Les thanatologues chargés d’étudier les aspects biologiques et sociologiques de la mort sont confrontés à une nouvelle réalité : les proches du défunt exigent de plus en plus que leur cher disparu soit entouré en chapelle ardente des objets fétiches qu’il vénérait de son vivant. Ainsi, l’un ira à son dernier repos revêtu de son plus beau costume western pour souligner sa passion de l’équitation, la photo de son cheval de même que la selle ayant servi à monter ce dernier trônant fièrement sur le pied de son cercueil, pendant qu’une musique country jouera en sourdine pour recréer l’atmosphère personnelle que le défunt propageait autour de lui en pratiquant son loisir favori. Un autre aura spécifié de son vivant que le rituel relevant de ses croyances religieuses se fasse entre les murs de son club de golf préféré, avec tous les symboles de sa passion étalés autour de sa bière. De même, une telle s’en ira en terre avec sa collection d’objets cultes des Beatles amassée avec un engouement idolâtre tout au long de sa vie. Tartempion, quant à lui, aura précisé dans son testament vouloir être conduit à son dernier repos à bord de sa vieille Cadillac décapotable 1963, et même d’être enterré à son bord, tant il lui vouait un culte dévorant. Et je m’arrête là, parce qu’on pourrait multiplier à l’infini ces exemples d’une dégradation de nos mœurs mortuaires traditionnelles.

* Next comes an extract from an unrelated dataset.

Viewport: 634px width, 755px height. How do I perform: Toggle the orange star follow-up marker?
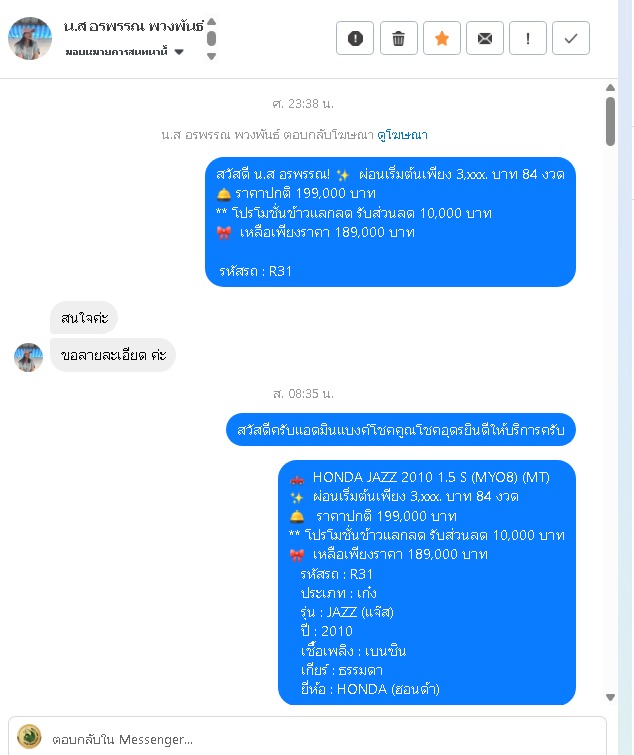[x=441, y=38]
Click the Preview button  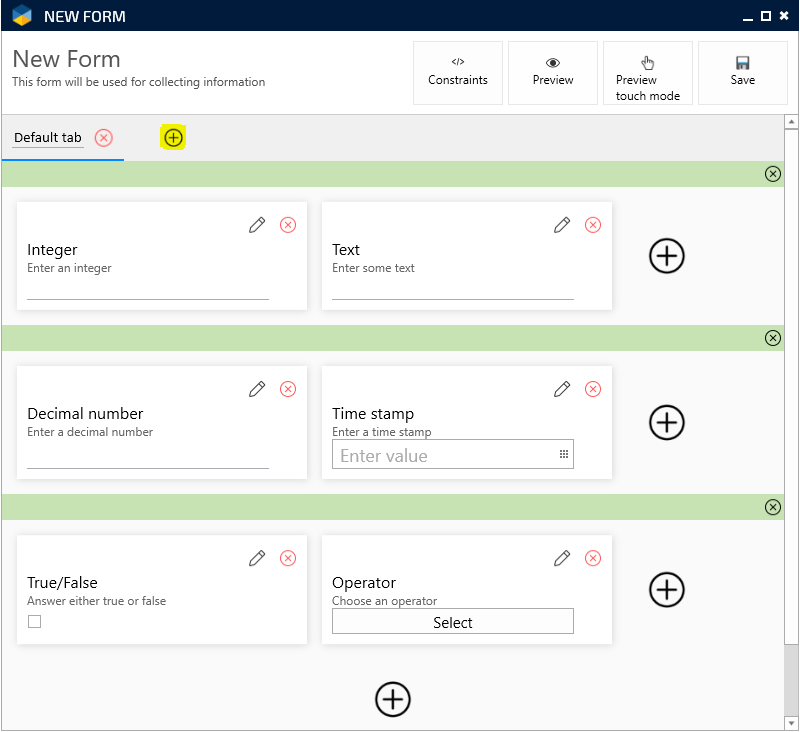point(553,73)
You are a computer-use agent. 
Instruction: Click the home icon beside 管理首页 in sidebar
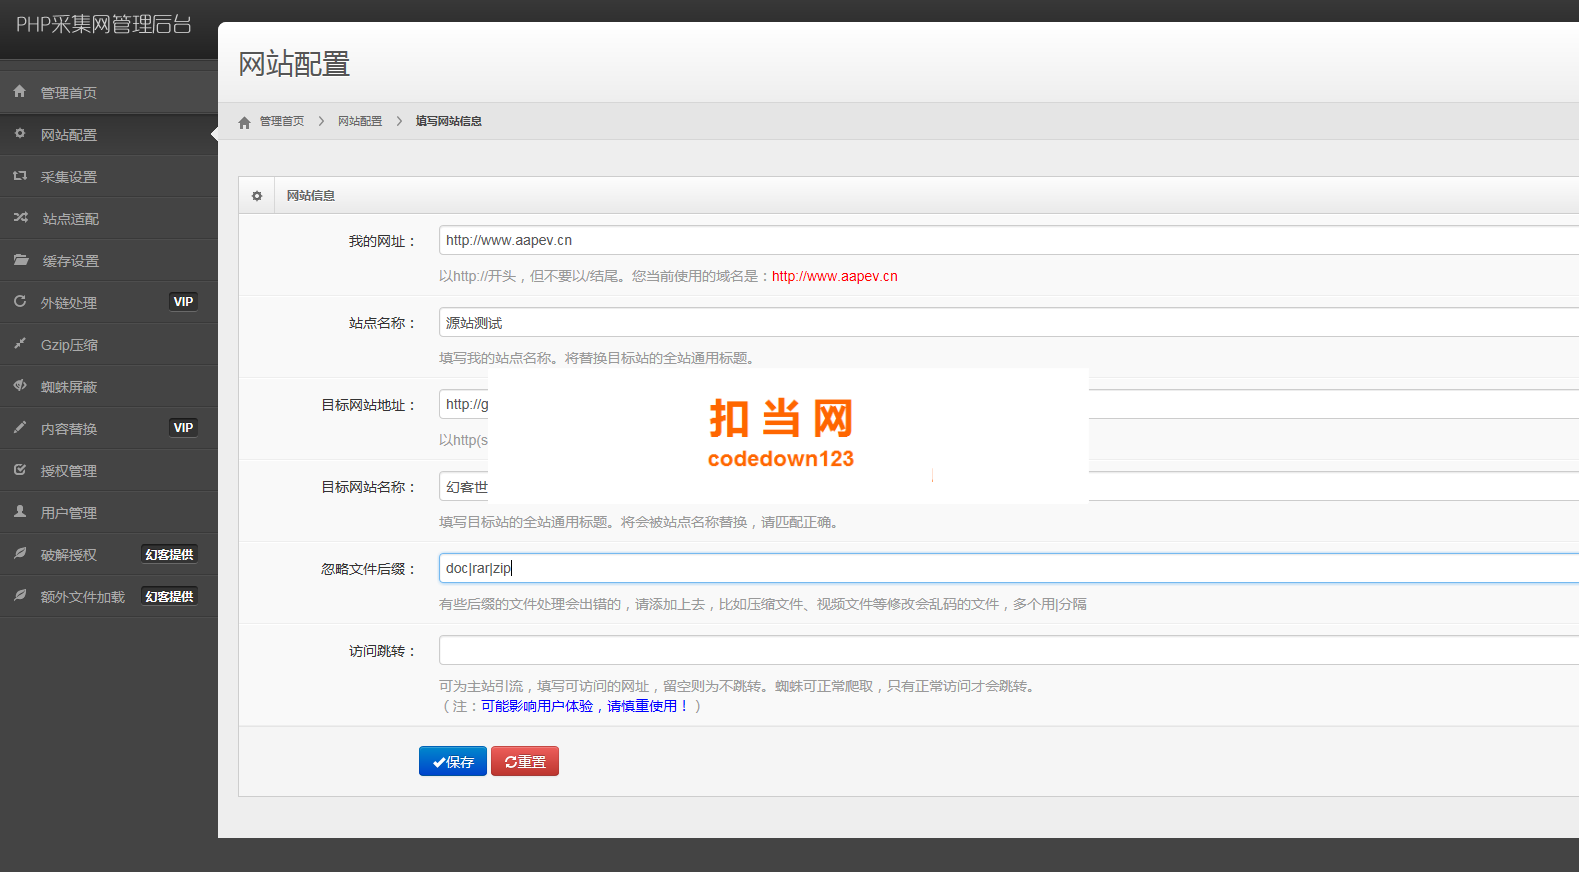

Quand les Romains prirent pied en Germanie à la suite de Jules César, ils furent pour le moins étonnés, pour ne pas dire même horrifiés par certains des aspects du rituel funéraire entourant le décès des chefs guerriers barbares. Tout ce qui avait fait partie du quotidien du prestigieux combattant l’accompagnait dans son voyage vers l’au-delà. Non seulement regroupait-on autour de son bûcher funéraire ses casques, boucliers, épées, lances, tenues d’apparat et autres symboles témoignant de sa haute lignée, mais également son cheval de bataille, ainsi que les esclaves de sa suite et jusqu’à sa dernière épouse. Si celle-ci était consentante à donner cette dernière preuve d’amour à son conjoint, au moment d’allumer le bûcher préparé pour la dépouille du trépassé, la veuve était précipitée au milieu des flammes à l’instar du cheval, des esclaves et de tout le reste des possessions du disparu, l’inconsolée ayant le pouvoir d’ouvrir les portes de l’au-delà à son valeureux conjoint. C’est ainsi que ce sanglant sacrifice de caractère religieux pouvait entraîner dans la mort une centaine de malheureuses victimes, à certaines occasions.
Exemple extrême me direz-vous, je vous l’accorde. Néanmoins, Voltaire écrivait : « Si nos peuples nouveaux sont chrétiens à la messe, ils sont païens à l’Opéra. » Serions-nous en train de le devenir également dans nos mœurs funéraires, tant nos rites religieux s’imprègnent de plus en plus à notre insu d’actions impies..? Païens?